━━━━━ Input for this task

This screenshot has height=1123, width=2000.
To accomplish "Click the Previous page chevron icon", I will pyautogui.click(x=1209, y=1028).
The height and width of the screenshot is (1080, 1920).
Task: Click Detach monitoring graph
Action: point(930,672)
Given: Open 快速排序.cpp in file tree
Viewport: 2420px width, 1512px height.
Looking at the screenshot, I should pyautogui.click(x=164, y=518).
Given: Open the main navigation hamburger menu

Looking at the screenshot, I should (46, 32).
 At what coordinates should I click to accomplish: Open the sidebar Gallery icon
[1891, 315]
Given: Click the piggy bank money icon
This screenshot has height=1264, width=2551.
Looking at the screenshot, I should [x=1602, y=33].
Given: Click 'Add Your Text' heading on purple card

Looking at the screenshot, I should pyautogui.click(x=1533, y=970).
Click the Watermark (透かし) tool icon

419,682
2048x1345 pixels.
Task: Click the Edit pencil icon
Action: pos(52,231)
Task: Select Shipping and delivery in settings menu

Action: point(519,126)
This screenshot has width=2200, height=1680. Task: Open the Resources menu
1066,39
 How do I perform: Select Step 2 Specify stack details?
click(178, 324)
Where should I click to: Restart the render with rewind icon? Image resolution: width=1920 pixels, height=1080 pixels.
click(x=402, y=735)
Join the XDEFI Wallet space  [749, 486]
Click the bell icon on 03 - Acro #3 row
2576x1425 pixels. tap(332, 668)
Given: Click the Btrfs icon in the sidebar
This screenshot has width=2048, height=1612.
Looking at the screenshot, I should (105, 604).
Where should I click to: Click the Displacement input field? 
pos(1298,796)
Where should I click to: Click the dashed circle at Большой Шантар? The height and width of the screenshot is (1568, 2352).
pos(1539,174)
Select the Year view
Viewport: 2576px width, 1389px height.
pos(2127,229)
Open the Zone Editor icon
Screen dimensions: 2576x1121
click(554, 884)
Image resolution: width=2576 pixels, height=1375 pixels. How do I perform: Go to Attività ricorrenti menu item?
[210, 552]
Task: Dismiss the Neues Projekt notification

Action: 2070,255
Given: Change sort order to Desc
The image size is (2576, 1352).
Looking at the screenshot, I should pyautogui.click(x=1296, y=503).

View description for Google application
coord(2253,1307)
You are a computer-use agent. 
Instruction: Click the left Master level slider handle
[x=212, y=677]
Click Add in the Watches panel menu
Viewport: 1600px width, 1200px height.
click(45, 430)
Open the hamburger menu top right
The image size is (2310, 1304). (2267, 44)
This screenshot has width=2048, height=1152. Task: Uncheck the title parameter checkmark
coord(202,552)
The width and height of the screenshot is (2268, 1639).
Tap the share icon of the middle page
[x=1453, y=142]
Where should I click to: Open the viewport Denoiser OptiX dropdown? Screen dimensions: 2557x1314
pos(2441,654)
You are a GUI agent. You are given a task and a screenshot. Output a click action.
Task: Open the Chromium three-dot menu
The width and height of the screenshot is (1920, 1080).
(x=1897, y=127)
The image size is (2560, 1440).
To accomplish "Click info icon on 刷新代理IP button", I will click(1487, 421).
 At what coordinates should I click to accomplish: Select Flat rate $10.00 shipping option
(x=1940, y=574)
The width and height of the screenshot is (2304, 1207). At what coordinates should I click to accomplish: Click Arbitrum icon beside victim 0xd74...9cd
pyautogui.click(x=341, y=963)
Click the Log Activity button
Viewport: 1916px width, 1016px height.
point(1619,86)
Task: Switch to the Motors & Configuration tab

━━━━━━━━━━

### What to do
Scan the material above. Copy each line where "agent" occurs.

### Response to this task
You are a computer-use agent. 
You are a GUI agent. You are given a task and a screenshot. Output a click action.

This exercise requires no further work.